Violation penalties, civil remedies and government support
In the event that any "party" complies with extraterritorial measures and causes damage to the Chinese side, Article 9 gives the Chinese side the right to bring litigation against the "party" in Chinese courts. Article 9 has received extensive attention from non-Chinese multinational companies because of the legal liabilities it generates. It is worth noting that the "parties" that may face claims are not explicitly limited to the Chinese side, or even the parties located in China. Therefore, this theory of liability may involve companies located in third countries, such as foreign companies that have cut off business with China due to secondary sanctions imposed by the United States. It is not yet clear how the Chinese court will enforce the Chinese verdict against the foreign defendant; for example, whether the Chinese court will enforce the judgment against the foreign defendant’s Chinese subsidiary or assets remains unclear.
The injured China has two ways to obtain support from the Chinese government. First, Article 10 requires the working mechanism to provide "guidance and services" for improper extraterritorial measures. Second, Article 11 allows the Chinese government to provide "necessary support." However, the Measures did not specify the nature of such "guidance", "service" and "support", nor did it specify the mechanism for seeking or providing it.

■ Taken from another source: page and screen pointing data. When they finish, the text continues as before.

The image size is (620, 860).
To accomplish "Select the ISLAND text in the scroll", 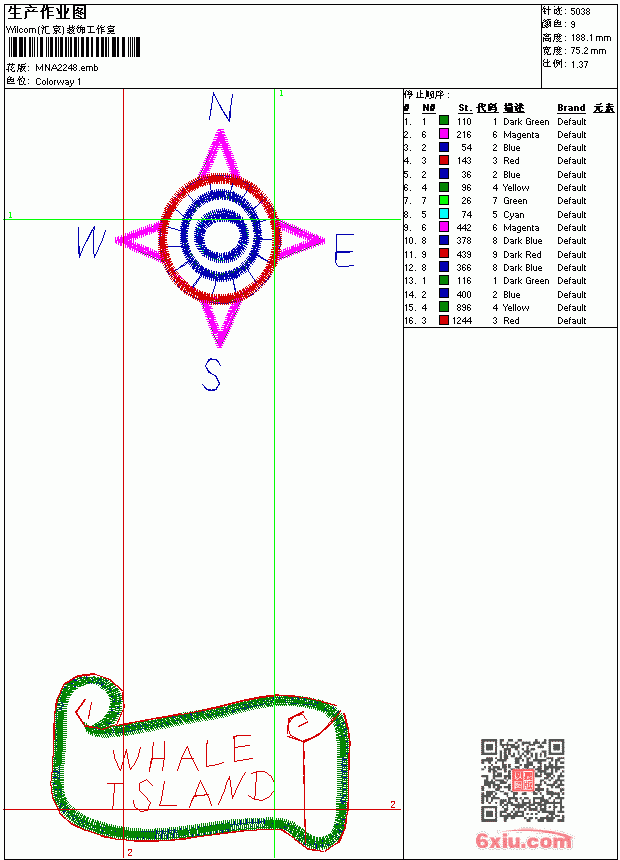I will pyautogui.click(x=190, y=790).
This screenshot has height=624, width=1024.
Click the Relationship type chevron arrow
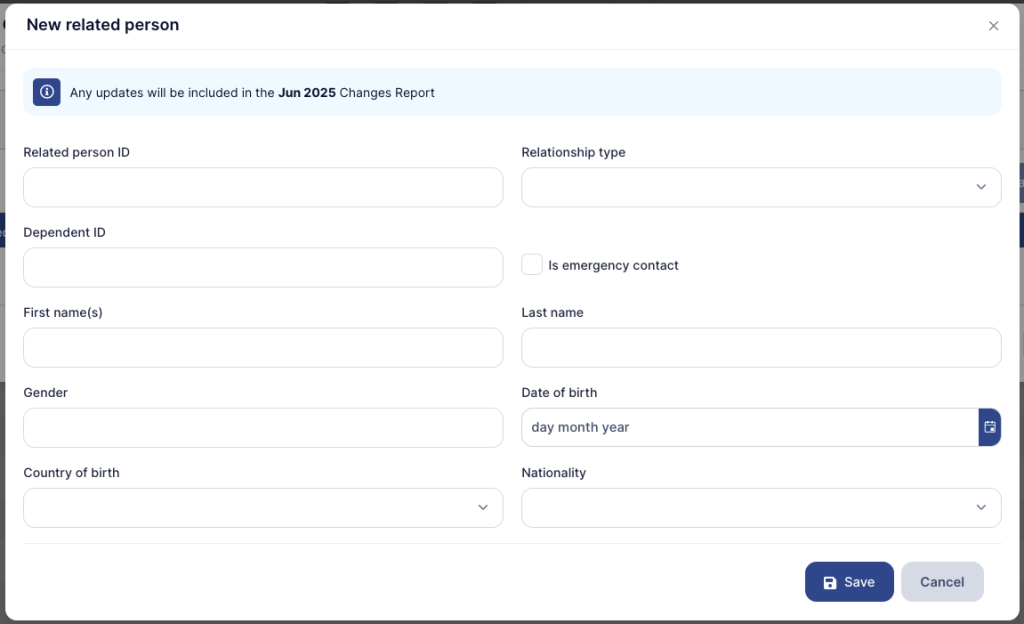[x=981, y=187]
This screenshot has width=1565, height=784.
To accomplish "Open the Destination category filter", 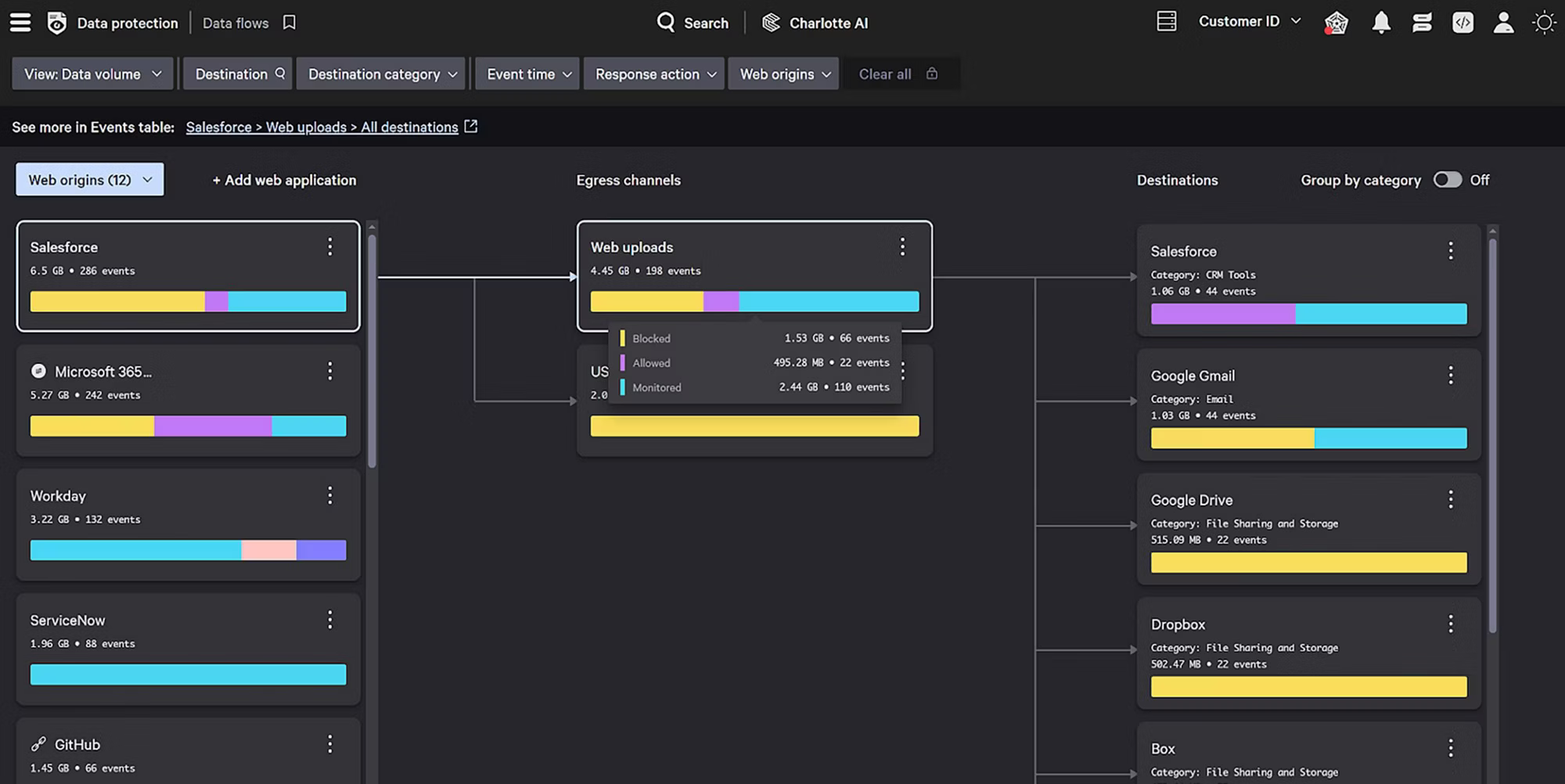I will (x=381, y=74).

Article 13 authorizes the Ministry of Commerce to give warnings, order corrections and impose fines on the Chinese parties that (1) fail to report truthfully or (2) fail to comply with the ban.
Exemption from prohibition
Article 8 stipulates that China may submit a written application summarizing the reasons for applying for exemption and the scope of exemption to apply for exemption from compliance with the prohibition. The decision will be issued within 30 days from the date of acceptance, and a timely decision shall be made in an emergency.
Analysis and outlook
As discussed in our previous legal newsletter on the "Unreliable Entity List" , China has taken a series of measures in the past two years to deal with parties seeking to comply with foreign government extraterritorial measures that are deemed to harm China’s economic and security interests. Impose restrictions and legal liabilities. This approach is the latest of these defense measures.
As mentioned above, several key contents of the measures still need to be clarified in the implementation rules to be issued in the future or when the first batch of bans are issued, including whether the measures are applicable to Chinese branches or offices of foreign companies and overseas Chinese companies. Subsidiaries and how to enforce compensatory judgments against overseas companies. In addition, the types of extraterritorial measures covered by the measures remain to be seen. For example, the secondary sanctions imposed by the U.S. government (that is, sanctions that do not involve U.S. personnel or other U.S. contact points) are clearly designed to be applied outside the territory and are within the scope of coverage. Other measures that may be covered include: extraterritorial application of US-level sanctions, export controls and investment restrictions in China or third countries.